Q: I know that TEFL stands for teaching English as a foreign language, but just how important is it for a TEFL teacher to know a lot about the English language?
A: It's good to do as much research as you can so that you feel confident when you’re in front of a class. For your research you can start with English Grammar in Use (Murphy, 2003) and the Collins COBUILD English Language Dictionary (Sinclair, 1987).
Q: If I know a lot about the language I'm going to teach, what would you say are the most important principles of effective teaching? Is there anything I need to bear in mind all the time?
A: Yes, try to remember the words understanding and use. If you can't help your students understand and use the language, then you will not be an effective teacher. The most effective way of helping students understand language is by setting up a context.
Q: I'm worried about how much I speak and what I should say in front of class in general. Do you have any advice?
A: Most new teachers talk far too much in class because they feel nervous and uncomfortable. They tend to think aloud. After two or three lessons, they normally communicate more effectively, but it's always good to monitor how much you speak.
Q: I suppose I need to write something on paper before I go into each class--to remind me what I need to do. What sort of things should I write?
A: You're right. You absolutely do need to develop a plan and write it down. Write some basic information about the lesson and more detailed information about how you want to structure your lesson. We will come back to this topic and discuss it further in a later chapter.
Q: OK, but let's go back to what I say in class. Should I correct all the mistakes I hear?
A: As a rule, it's important to give clear messages to your students about whether they're speaking accurately or not if that is the point of your lesson. If they're not speaking accurately, you can wave your outstretched palm-down hand and diplomatically tell them what they're saying is incorrect. However, if a student produces an accurate sentence, say "Good" loudly and enthusiastically. Then everyone in the class knows it's right.
Q: That sounds interesting, but it also sounds a bit mechanical. Can't I vary the way I speak to students, so that it sounds more individual?
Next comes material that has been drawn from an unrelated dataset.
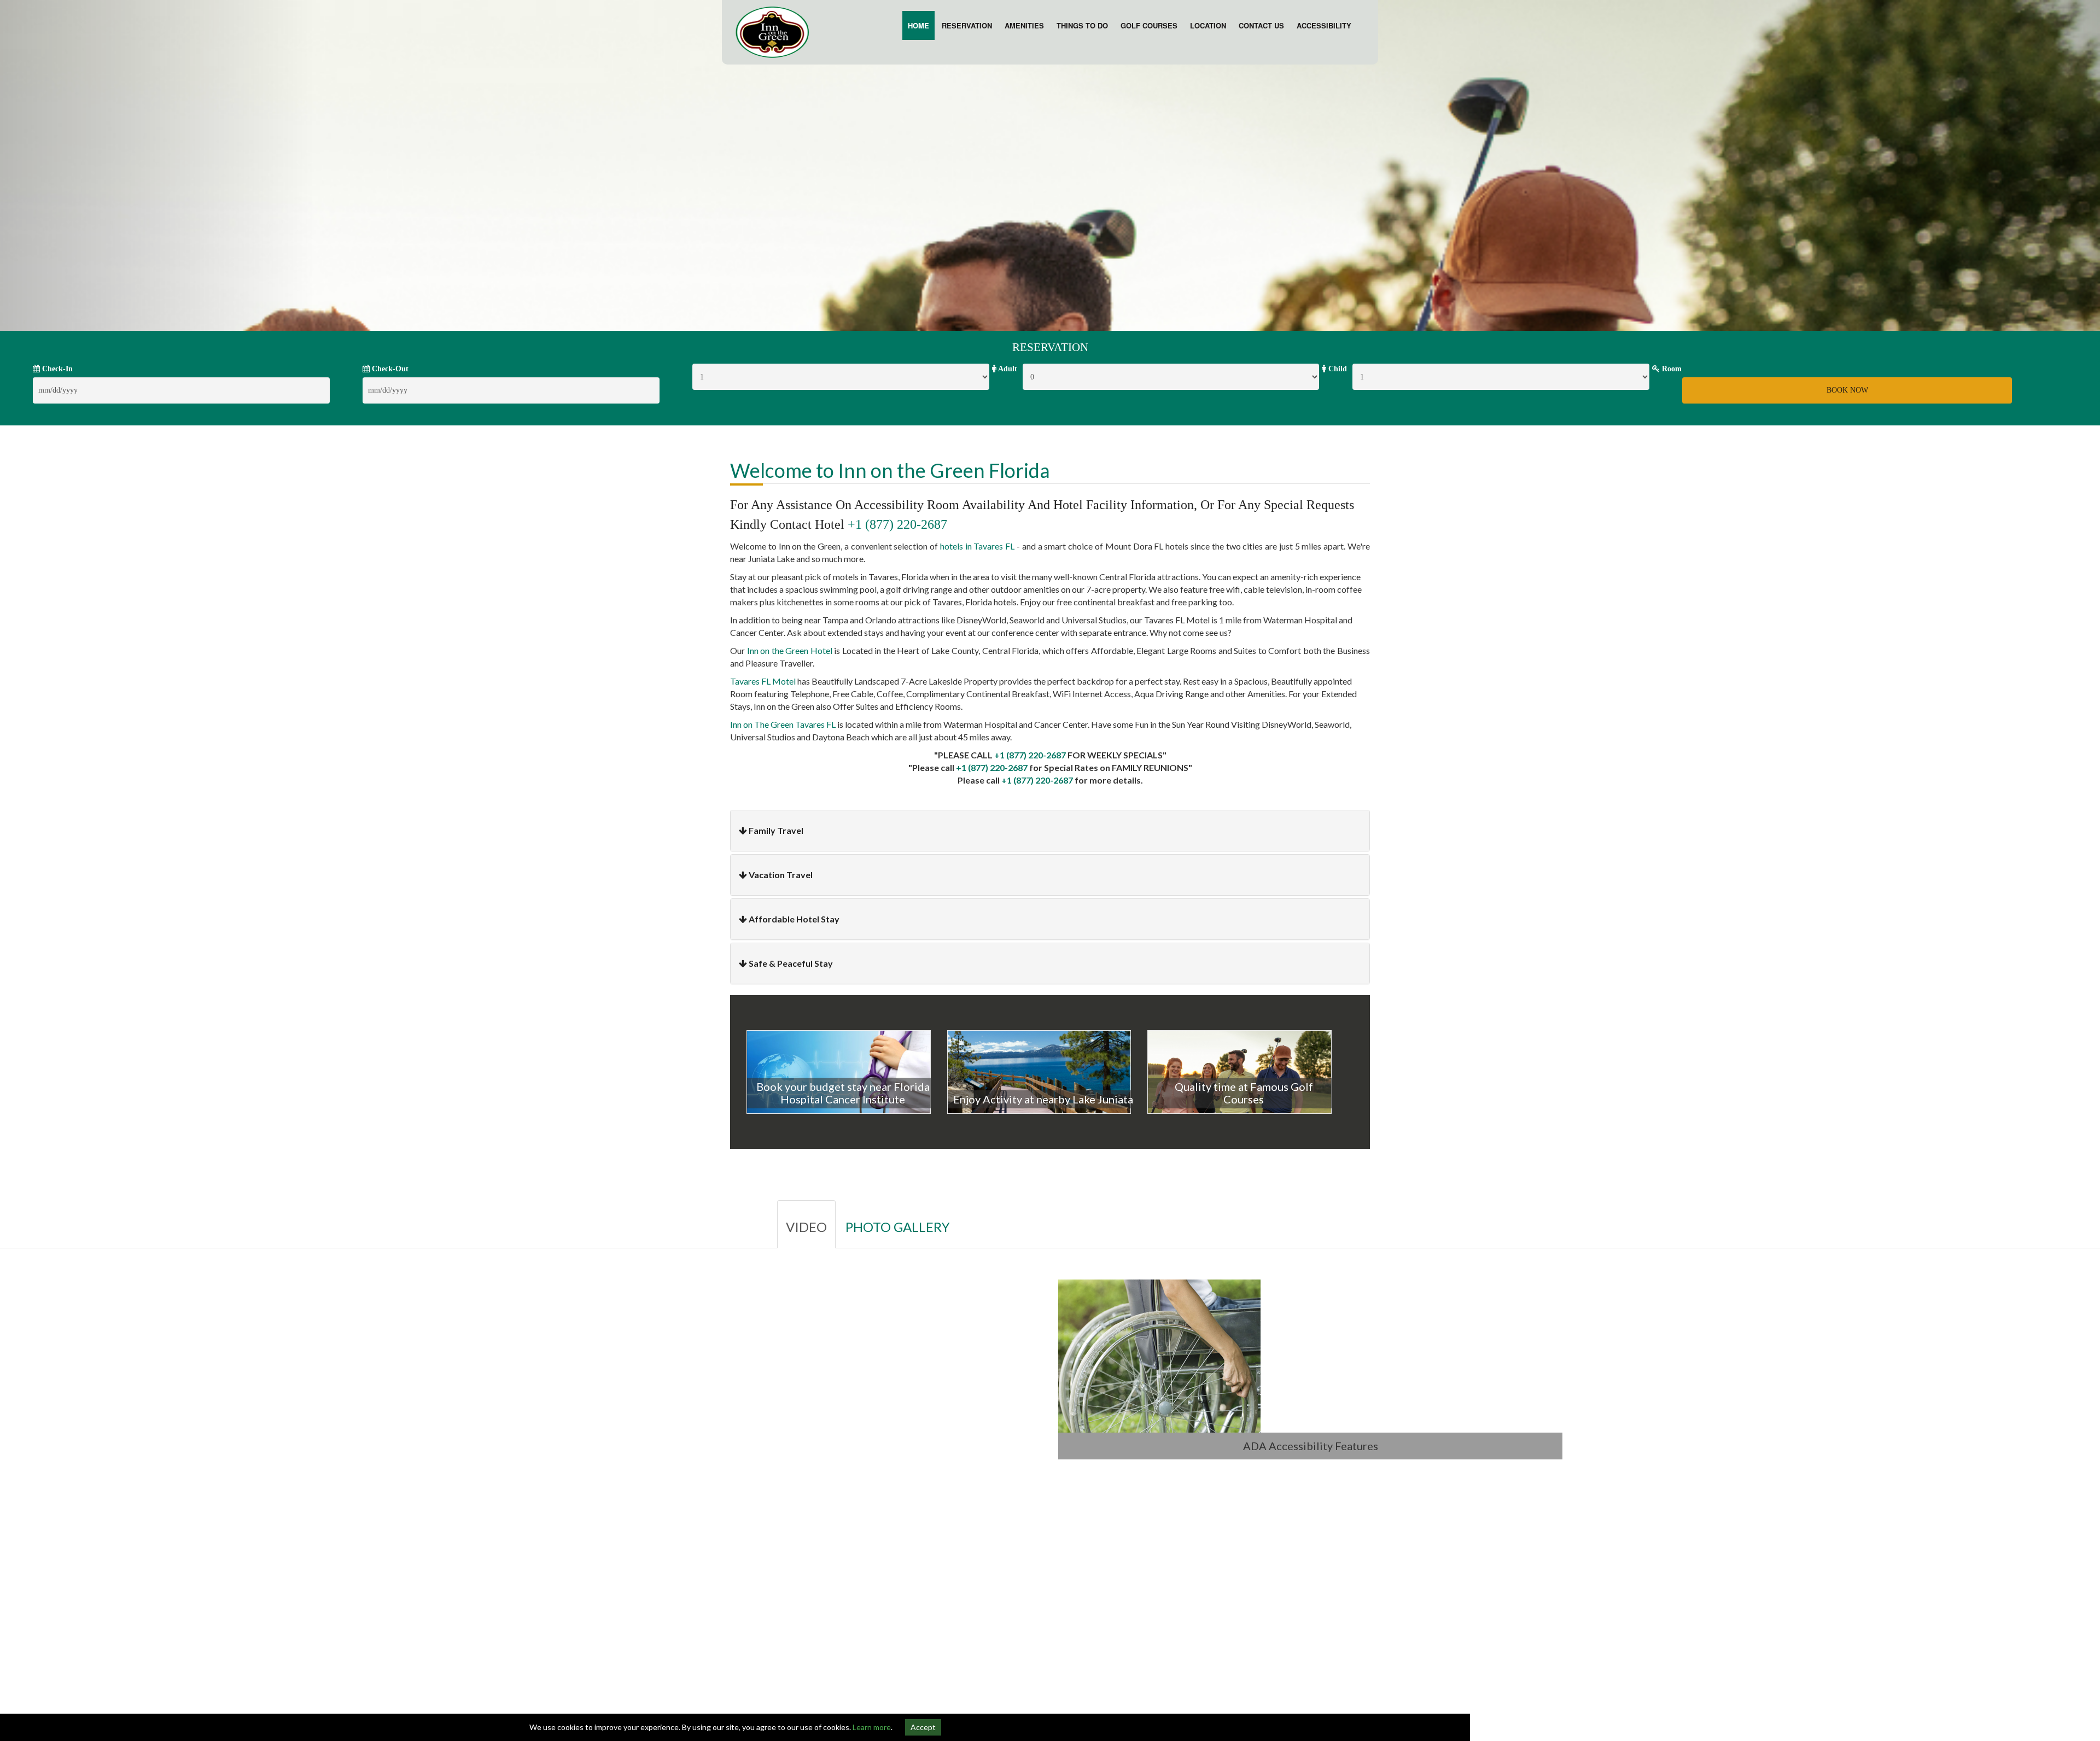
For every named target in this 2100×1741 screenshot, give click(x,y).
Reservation (967, 25)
A: You're absolutely right. As you gain experience, you'll find yourself being able to focus much more on the students. You'll find out about each of them as a person and as a learner. And you will, as you say, begin to speak to each in a more natural, individual way.
Q: Another concern of mine is that I'm not the most dynamic of people. Should all teachers be dynamic? And if they're not, what can they do about it?
A: Not all teachers are dynamic, but most students do seem to prefer more dynamic teachers. If you're not very dynamic, you can do the following things: (a) raise the volume of certain words you use at key points of a lesson (e.g., "And now we are going to..."), (b) try to move around the class in a decisive way, demonstrating that you know exactly what you're doing and why, and (c) make sure that all the activities you do with your students are short ones.
Kenworthy, J. (1996). Teaching English pronunciation. London: Longman.
Lewis, M., & Hill, J. (1985). Practical techniques for language teaching. Hove, England: Language Teaching.
Murphy, R. (2003). English grammar in use. Cambridge, England: Cambridge University Press.
Scrivener, J. (1994). Learning teaching. Oxford, England: Heinneman.
Sinclair, J. (1987). Collins COBUILD English language dictionary. London: HarperCollins.